Coordinate data for items:
========================================
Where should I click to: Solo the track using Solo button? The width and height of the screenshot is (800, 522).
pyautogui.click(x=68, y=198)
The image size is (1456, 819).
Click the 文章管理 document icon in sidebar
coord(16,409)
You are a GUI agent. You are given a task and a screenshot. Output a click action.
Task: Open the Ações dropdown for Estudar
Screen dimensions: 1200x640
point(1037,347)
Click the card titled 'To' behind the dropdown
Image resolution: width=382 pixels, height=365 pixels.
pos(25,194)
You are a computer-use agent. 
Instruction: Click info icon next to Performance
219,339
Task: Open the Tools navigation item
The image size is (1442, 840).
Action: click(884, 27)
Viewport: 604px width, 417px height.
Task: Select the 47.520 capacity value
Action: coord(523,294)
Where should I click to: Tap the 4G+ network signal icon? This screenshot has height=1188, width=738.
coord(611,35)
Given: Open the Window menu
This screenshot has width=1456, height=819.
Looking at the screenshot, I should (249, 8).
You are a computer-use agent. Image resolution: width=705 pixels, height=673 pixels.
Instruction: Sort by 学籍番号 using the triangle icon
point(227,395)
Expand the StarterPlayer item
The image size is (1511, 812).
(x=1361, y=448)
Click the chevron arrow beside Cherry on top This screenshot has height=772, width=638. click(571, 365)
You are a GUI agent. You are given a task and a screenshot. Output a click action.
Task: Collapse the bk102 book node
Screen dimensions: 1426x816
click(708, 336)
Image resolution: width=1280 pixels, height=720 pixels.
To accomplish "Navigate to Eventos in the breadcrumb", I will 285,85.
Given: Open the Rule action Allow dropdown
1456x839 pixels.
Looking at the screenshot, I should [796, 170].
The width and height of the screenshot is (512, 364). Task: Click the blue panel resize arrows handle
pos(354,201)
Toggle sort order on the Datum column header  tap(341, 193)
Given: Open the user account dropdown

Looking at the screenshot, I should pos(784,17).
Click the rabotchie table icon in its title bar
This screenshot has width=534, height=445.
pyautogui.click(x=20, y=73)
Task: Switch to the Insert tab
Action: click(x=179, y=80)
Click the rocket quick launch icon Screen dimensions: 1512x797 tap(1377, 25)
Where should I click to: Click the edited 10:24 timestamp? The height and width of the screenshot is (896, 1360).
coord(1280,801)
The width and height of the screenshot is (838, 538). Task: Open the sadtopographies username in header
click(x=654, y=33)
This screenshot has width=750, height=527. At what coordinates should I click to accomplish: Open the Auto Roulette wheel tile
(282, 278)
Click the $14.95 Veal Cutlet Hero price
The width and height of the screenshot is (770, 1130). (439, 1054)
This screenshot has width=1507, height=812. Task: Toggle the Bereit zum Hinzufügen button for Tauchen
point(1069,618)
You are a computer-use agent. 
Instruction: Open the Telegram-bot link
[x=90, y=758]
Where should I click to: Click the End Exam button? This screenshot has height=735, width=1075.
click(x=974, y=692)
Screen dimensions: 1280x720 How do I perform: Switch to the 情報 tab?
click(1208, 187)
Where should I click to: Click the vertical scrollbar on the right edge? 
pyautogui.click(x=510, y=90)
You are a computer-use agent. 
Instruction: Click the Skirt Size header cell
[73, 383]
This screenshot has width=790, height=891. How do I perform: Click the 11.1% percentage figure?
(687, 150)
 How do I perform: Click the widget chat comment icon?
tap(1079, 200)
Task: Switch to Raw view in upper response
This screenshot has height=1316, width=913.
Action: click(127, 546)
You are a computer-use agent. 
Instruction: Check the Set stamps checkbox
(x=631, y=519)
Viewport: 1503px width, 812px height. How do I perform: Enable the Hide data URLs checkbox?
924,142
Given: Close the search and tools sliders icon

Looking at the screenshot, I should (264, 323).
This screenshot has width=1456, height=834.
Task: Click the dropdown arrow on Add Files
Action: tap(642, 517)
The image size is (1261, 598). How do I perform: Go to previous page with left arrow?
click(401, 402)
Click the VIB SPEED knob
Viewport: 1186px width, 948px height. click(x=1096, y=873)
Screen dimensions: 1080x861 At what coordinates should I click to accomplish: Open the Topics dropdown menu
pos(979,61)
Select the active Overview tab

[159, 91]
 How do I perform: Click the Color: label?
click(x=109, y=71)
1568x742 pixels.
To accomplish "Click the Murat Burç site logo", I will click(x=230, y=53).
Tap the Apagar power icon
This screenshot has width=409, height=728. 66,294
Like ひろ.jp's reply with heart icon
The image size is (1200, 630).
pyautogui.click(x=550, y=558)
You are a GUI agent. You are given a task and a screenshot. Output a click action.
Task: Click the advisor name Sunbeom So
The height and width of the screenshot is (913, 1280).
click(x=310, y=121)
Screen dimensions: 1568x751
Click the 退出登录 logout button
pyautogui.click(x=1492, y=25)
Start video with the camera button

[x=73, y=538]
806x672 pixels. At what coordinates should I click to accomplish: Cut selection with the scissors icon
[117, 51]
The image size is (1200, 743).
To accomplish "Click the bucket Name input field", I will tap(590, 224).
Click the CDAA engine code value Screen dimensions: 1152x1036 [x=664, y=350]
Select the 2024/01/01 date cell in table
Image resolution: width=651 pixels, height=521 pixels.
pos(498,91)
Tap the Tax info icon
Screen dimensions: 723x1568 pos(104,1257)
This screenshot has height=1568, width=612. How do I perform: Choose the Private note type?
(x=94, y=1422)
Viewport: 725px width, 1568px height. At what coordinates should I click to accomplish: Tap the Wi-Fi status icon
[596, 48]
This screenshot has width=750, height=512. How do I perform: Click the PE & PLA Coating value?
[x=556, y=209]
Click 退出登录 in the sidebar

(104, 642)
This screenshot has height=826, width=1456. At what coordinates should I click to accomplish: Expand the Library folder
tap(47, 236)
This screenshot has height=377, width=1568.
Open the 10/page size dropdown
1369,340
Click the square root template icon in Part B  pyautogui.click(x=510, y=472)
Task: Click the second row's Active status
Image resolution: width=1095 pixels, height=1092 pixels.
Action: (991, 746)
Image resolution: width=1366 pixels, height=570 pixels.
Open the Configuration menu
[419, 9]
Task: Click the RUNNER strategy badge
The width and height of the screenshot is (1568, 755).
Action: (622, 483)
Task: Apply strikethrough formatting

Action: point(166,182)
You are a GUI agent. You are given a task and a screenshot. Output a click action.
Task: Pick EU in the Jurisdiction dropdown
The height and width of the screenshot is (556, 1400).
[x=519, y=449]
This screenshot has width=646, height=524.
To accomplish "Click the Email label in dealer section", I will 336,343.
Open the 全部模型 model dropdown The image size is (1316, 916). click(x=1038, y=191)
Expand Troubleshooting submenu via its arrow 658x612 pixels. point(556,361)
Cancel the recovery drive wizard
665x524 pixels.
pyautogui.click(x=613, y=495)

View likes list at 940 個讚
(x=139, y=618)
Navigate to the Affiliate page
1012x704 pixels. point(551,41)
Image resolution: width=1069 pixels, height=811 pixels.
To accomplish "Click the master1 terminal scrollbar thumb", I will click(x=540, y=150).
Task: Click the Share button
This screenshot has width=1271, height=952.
========================================
Instruction: Convert every line of the records above into a JSON list of strings, one string per line, omitting blank lines.

Answer for the task:
[
  "Where should I click to: Solo the track using Solo button? The width and height of the screenshot is (800, 522).",
  "pyautogui.click(x=68, y=198)",
  "The image size is (1456, 819).",
  "Click the 文章管理 document icon in sidebar",
  "coord(16,409)",
  "You are a GUI agent. You are given a task and a screenshot. Output a click action.",
  "Task: Open the Ações dropdown for Estudar",
  "Screen dimensions: 1200x640",
  "point(1037,347)",
  "Click the card titled 'To' behind the dropdown",
  "Image resolution: width=382 pixels, height=365 pixels.",
  "pos(25,194)",
  "You are a computer-use agent. ",
  "Instruction: Click info icon next to Performance",
  "219,339",
  "Task: Open the Tools navigation item",
  "The image size is (1442, 840).",
  "Action: click(884, 27)",
  "Viewport: 604px width, 417px height.",
  "Task: Select the 47.520 capacity value",
  "Action: coord(523,294)",
  "Where should I click to: Tap the 4G+ network signal icon? This screenshot has height=1188, width=738.",
  "coord(611,35)",
  "Given: Open the Window menu",
  "This screenshot has width=1456, height=819.",
  "Looking at the screenshot, I should (249, 8).",
  "You are a computer-use agent. Image resolution: width=705 pixels, height=673 pixels.",
  "Instruction: Sort by 学籍番号 using the triangle icon",
  "point(227,395)",
  "Expand the StarterPlayer item",
  "The image size is (1511, 812).",
  "(x=1361, y=448)",
  "Click the chevron arrow beside Cherry on top This screenshot has height=772, width=638. click(571, 365)",
  "You are a GUI agent. You are given a task and a screenshot. Output a click action.",
  "Task: Collapse the bk102 book node",
  "Screen dimensions: 1426x816",
  "click(708, 336)",
  "Image resolution: width=1280 pixels, height=720 pixels.",
  "To accomplish \"Navigate to Eventos in the breadcrumb\", I will 285,85.",
  "Given: Open the Rule action Allow dropdown",
  "1456x839 pixels.",
  "Looking at the screenshot, I should [796, 170].",
  "The width and height of the screenshot is (512, 364). Task: Click the blue panel resize arrows handle",
  "pos(354,201)",
  "Toggle sort order on the Datum column header  tap(341, 193)",
  "Given: Open the user account dropdown",
  "Looking at the screenshot, I should pos(784,17).",
  "Click the rabotchie table icon in its title bar",
  "This screenshot has width=534, height=445.",
  "pyautogui.click(x=20, y=73)",
  "Task: Switch to the Insert tab",
  "Action: click(x=179, y=80)",
  "Click the rocket quick launch icon Screen dimensions: 1512x797 tap(1377, 25)",
  "Where should I click to: Click the edited 10:24 timestamp? The height and width of the screenshot is (896, 1360).",
  "coord(1280,801)",
  "The width and height of the screenshot is (838, 538). Task: Open the sadtopographies username in header",
  "click(x=654, y=33)",
  "This screenshot has width=750, height=527. At what coordinates should I click to accomplish: Open the Auto Roulette wheel tile",
  "(282, 278)",
  "Click the $14.95 Veal Cutlet Hero price",
  "The width and height of the screenshot is (770, 1130). (439, 1054)",
  "This screenshot has width=1507, height=812. Task: Toggle the Bereit zum Hinzufügen button for Tauchen",
  "point(1069,618)",
  "You are a computer-use agent. ",
  "Instruction: Open the Telegram-bot link",
  "[x=90, y=758]",
  "Where should I click to: Click the End Exam button? This screenshot has height=735, width=1075.",
  "click(x=974, y=692)",
  "Screen dimensions: 1280x720 How do I perform: Switch to the 情報 tab?",
  "click(1208, 187)",
  "Where should I click to: Click the vertical scrollbar on the right edge? ",
  "pyautogui.click(x=510, y=90)",
  "You are a computer-use agent. ",
  "Instruction: Click the Skirt Size header cell",
  "[73, 383]",
  "This screenshot has width=790, height=891. How do I perform: Click the 11.1% percentage figure?",
  "(687, 150)",
  " How do I perform: Click the widget chat comment icon?",
  "tap(1079, 200)",
  "Task: Switch to Raw view in upper response",
  "This screenshot has height=1316, width=913.",
  "Action: click(127, 546)",
  "You are a computer-use agent. ",
  "Instruction: Check the Set stamps checkbox",
  "(x=631, y=519)",
  "Viewport: 1503px width, 812px height. How do I perform: Enable the Hide data URLs checkbox?",
  "924,142",
  "Given: Close the search and tools sliders icon",
  "Looking at the screenshot, I should (264, 323).",
  "This screenshot has width=1456, height=834.",
  "Task: Click the dropdown arrow on Add Files",
  "Action: tap(642, 517)",
  "The image size is (1261, 598). How do I perform: Go to previous page with left arrow?",
  "click(401, 402)",
  "Click the VIB SPEED knob",
  "Viewport: 1186px width, 948px height. click(x=1096, y=873)",
  "Screen dimensions: 1080x861 At what coordinates should I click to accomplish: Open the Topics dropdown menu",
  "pos(979,61)",
  "Select the active Overview tab",
  "[159, 91]",
  " How do I perform: Click the Color: label?",
  "click(x=109, y=71)",
  "1568x742 pixels.",
  "To accomplish \"Click the Murat Burç site logo\", I will click(x=230, y=53).",
  "Tap the Apagar power icon",
  "This screenshot has width=409, height=728. 66,294",
  "Like ひろ.jp's reply with heart icon",
  "The image size is (1200, 630).",
  "pyautogui.click(x=550, y=558)",
  "You are a GUI agent. You are given a task and a screenshot. Output a click action.",
  "Task: Click the advisor name Sunbeom So",
  "The height and width of the screenshot is (913, 1280).",
  "click(x=310, y=121)",
  "Screen dimensions: 1568x751",
  "Click the 退出登录 logout button",
  "pyautogui.click(x=1492, y=25)",
  "Start video with the camera button",
  "[x=73, y=538]",
  "806x672 pixels. At what coordinates should I click to accomplish: Cut selection with the scissors icon",
  "[117, 51]",
  "The image size is (1200, 743).",
  "To accomplish \"Click the bucket Name input field\", I will tap(590, 224).",
  "Click the CDAA engine code value Screen dimensions: 1152x1036 [x=664, y=350]",
  "Select the 2024/01/01 date cell in table",
  "Image resolution: width=651 pixels, height=521 pixels.",
  "pos(498,91)",
  "Tap the Tax info icon",
  "Screen dimensions: 723x1568 pos(104,1257)",
  "This screenshot has height=1568, width=612. How do I perform: Choose the Private note type?",
  "(x=94, y=1422)",
  "Viewport: 725px width, 1568px height. At what coordinates should I click to accomplish: Tap the Wi-Fi status icon",
  "[596, 48]",
  "This screenshot has width=750, height=512. How do I perform: Click the PE & PLA Coating value?",
  "[x=556, y=209]",
  "Click 退出登录 in the sidebar",
  "(104, 642)",
  "This screenshot has height=826, width=1456. At what coordinates should I click to accomplish: Expand the Library folder",
  "tap(47, 236)",
  "This screenshot has height=377, width=1568.",
  "Open the 10/page size dropdown",
  "1369,340",
  "Click the square root template icon in Part B  pyautogui.click(x=510, y=472)",
  "Task: Click the second row's Active status",
  "Image resolution: width=1095 pixels, height=1092 pixels.",
  "Action: (991, 746)",
  "Image resolution: width=1366 pixels, height=570 pixels.",
  "Open the Configuration menu",
  "[419, 9]",
  "Task: Click the RUNNER strategy badge",
  "The width and height of the screenshot is (1568, 755).",
  "Action: (622, 483)",
  "Task: Apply strikethrough formatting",
  "Action: point(166,182)",
  "You are a GUI agent. You are given a task and a screenshot. Output a click action.",
  "Task: Pick EU in the Jurisdiction dropdown",
  "The height and width of the screenshot is (556, 1400).",
  "[x=519, y=449]",
  "This screenshot has width=646, height=524.",
  "To accomplish \"Click the Email label in dealer section\", I will 336,343.",
  "Open the 全部模型 model dropdown The image size is (1316, 916). click(x=1038, y=191)",
  "Expand Troubleshooting submenu via its arrow 658x612 pixels. point(556,361)",
  "Cancel the recovery drive wizard",
  "665x524 pixels.",
  "pyautogui.click(x=613, y=495)",
  "View likes list at 940 個讚",
  "(x=139, y=618)",
  "Navigate to the Affiliate page",
  "1012x704 pixels. point(551,41)",
  "Image resolution: width=1069 pixels, height=811 pixels.",
  "To accomplish \"Click the master1 terminal scrollbar thumb\", I will click(x=540, y=150).",
  "Task: Click the Share button",
  "This screenshot has width=1271, height=952."
]